IBTN, but in the (limited) amount of classes I have taken in fields like English, Comparative Writing, Art History, etc., I see interpretation being a big part of it, and comparisons, and question-asking, and so forth. But no question-answering. So basically students will write a paper where they ask questions, come up with answers, turn it in, and get a grade. But every answer is as good as the last. So its a lot of means without any end. Im not seeing a lot of useful work coming from English departments at universities. And especially not from Philosophy departments. If Im wrong by all means point me to some examples of useful work but really I would think the Sociology, Anthropology, Political Science, or Psychology departments are doing a lot more (even though the first 2 are mired under a lot of ridiculous pretentious go-nowhere bullshit - Sociology crosses with Philosophy a lot, and thats where it seems a lot of Sociology professors come from).Quote:
I'm not sidestepping anything. You were both crapping on the study of English because you see it at useless, I'm here to tell you isn't useless. That said, philosophy isn't useless either, but your opportunities for employment are limited in both case.
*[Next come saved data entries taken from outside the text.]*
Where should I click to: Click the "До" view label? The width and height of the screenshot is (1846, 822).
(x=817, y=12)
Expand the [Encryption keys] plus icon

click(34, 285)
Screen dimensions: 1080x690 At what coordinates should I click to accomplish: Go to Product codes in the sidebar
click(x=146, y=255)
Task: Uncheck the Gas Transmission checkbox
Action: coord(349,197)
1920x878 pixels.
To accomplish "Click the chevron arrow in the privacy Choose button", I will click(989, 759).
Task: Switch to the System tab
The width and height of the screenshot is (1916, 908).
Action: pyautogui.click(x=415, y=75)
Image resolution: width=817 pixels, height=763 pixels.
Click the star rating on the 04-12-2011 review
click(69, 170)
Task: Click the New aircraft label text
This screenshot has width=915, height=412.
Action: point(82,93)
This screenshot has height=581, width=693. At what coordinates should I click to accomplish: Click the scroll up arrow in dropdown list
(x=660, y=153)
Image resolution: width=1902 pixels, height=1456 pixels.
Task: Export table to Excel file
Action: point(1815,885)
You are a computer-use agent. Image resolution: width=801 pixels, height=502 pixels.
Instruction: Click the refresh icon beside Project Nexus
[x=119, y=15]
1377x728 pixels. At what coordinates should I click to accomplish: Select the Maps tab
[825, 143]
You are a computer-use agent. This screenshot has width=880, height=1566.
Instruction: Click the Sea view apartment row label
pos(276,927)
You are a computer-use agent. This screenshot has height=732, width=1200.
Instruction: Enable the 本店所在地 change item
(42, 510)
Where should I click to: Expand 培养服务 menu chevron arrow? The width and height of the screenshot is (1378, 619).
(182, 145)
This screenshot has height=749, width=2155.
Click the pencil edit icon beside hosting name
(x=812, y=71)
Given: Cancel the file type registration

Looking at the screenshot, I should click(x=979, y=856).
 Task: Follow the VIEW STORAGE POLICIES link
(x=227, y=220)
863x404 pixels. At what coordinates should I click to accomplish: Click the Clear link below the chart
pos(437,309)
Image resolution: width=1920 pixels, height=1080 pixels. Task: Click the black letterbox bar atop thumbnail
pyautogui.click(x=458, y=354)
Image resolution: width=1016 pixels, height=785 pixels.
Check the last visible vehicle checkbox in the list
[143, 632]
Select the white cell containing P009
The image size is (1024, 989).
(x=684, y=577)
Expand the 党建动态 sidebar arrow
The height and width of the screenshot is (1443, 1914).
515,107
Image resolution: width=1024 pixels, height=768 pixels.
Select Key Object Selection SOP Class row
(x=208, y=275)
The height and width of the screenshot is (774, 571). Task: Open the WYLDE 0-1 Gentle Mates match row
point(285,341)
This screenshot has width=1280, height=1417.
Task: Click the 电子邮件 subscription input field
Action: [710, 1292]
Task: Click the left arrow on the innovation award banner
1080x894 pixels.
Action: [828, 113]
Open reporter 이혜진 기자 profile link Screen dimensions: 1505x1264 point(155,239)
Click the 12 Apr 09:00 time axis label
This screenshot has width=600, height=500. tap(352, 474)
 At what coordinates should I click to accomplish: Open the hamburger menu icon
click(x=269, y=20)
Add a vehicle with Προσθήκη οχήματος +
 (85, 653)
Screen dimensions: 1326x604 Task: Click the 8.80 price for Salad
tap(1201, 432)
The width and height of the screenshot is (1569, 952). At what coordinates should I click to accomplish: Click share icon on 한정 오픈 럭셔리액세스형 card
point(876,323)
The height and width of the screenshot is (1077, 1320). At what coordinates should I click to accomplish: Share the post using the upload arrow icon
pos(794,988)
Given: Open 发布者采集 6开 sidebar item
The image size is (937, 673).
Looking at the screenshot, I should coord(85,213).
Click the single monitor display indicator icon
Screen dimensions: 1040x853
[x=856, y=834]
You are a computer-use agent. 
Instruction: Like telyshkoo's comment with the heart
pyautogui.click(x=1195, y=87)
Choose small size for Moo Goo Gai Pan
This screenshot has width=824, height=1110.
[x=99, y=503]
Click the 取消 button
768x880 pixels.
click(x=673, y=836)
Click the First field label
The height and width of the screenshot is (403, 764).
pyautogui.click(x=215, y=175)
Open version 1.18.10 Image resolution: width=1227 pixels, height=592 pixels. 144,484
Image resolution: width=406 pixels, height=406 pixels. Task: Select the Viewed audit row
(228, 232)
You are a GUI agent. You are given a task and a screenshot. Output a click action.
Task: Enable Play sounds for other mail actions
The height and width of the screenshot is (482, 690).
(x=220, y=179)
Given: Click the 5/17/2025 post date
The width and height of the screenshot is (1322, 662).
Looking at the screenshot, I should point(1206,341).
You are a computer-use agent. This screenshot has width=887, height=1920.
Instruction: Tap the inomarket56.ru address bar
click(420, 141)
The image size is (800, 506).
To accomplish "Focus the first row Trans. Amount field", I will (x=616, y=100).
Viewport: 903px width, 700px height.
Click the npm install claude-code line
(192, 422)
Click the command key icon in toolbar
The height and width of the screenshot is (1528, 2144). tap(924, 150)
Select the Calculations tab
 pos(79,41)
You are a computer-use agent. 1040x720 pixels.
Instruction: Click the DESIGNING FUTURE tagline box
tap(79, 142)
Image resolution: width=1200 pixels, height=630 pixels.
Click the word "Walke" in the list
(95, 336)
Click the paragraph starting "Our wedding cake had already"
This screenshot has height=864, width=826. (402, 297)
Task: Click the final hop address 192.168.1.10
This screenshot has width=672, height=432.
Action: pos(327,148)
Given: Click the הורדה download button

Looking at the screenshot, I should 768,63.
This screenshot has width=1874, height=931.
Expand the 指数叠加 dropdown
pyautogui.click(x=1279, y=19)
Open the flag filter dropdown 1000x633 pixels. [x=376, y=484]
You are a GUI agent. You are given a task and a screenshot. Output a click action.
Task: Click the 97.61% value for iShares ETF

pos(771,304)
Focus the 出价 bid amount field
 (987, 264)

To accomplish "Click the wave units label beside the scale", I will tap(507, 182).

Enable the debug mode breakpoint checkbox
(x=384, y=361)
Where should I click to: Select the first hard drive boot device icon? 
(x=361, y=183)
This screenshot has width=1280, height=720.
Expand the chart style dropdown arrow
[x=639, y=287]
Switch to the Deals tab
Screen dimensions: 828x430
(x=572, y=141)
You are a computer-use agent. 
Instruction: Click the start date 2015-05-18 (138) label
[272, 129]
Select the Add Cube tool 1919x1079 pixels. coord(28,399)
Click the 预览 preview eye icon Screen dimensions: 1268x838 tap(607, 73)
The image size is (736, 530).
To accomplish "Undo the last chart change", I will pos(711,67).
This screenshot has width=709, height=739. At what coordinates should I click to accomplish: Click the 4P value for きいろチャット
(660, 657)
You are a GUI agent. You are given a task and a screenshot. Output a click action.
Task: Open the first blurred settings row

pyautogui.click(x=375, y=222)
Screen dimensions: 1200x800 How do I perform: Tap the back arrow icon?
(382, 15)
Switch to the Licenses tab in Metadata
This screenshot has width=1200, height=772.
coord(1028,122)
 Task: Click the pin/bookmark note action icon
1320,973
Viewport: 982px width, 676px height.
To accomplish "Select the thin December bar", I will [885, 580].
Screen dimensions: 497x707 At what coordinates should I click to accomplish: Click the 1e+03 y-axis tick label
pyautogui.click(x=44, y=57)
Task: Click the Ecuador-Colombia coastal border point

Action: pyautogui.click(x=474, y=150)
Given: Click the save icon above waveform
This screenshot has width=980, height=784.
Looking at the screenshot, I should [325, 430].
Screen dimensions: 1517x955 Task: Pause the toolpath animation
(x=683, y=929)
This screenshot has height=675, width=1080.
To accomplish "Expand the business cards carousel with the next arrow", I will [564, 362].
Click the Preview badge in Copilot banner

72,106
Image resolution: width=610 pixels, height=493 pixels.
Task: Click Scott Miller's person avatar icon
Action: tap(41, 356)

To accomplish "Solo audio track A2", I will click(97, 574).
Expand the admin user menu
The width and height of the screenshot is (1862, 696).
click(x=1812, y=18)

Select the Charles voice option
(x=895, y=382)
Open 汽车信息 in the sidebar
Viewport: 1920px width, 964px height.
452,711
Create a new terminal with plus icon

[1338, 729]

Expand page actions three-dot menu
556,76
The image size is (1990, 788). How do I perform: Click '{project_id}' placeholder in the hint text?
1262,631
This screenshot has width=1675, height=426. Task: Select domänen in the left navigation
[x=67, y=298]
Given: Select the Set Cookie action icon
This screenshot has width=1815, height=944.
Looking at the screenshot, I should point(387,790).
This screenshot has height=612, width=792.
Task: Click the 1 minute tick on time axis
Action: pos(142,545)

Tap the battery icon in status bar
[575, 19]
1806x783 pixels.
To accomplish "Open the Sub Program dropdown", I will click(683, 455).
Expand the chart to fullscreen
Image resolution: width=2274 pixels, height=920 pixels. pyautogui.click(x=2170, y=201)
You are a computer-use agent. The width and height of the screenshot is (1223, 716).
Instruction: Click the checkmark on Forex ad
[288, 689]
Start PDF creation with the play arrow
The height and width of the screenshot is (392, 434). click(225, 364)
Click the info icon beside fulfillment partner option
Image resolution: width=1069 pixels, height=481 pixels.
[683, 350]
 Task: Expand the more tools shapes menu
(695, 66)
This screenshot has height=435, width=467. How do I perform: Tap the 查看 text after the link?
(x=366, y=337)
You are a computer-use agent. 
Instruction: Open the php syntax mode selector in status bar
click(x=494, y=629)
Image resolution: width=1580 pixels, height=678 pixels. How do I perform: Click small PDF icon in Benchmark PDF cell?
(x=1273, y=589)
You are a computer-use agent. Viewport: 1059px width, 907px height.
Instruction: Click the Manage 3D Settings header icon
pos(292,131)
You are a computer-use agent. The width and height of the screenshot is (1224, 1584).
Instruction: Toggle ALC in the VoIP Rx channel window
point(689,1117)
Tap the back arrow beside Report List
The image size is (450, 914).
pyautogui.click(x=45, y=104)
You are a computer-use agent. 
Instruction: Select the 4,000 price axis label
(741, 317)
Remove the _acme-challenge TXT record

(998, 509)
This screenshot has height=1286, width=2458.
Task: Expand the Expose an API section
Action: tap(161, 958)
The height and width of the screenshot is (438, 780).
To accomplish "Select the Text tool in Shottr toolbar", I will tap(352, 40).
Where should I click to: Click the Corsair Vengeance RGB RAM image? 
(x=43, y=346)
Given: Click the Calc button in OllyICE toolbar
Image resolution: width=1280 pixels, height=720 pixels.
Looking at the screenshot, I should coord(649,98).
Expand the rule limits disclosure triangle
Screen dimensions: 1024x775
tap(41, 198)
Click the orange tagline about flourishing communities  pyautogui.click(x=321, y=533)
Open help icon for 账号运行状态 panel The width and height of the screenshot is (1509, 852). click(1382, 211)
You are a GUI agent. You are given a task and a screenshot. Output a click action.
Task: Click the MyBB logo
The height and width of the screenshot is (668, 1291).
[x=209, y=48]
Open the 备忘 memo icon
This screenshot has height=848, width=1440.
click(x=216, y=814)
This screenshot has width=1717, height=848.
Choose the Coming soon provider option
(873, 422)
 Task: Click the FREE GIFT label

Im not saying this is exclusive to the -ologies side of things. I often have a tough time seeing the big picture in my math classes - a "so what" comes to mind when I read about simple groups or whatever. But its not the same. And Im fairly open-minded, seeing as I have a healthy dose of interest in both sides of the fence (just for reference I scored higher on the English portion of my SAT than my math, and the honors classes I took in high school were in history).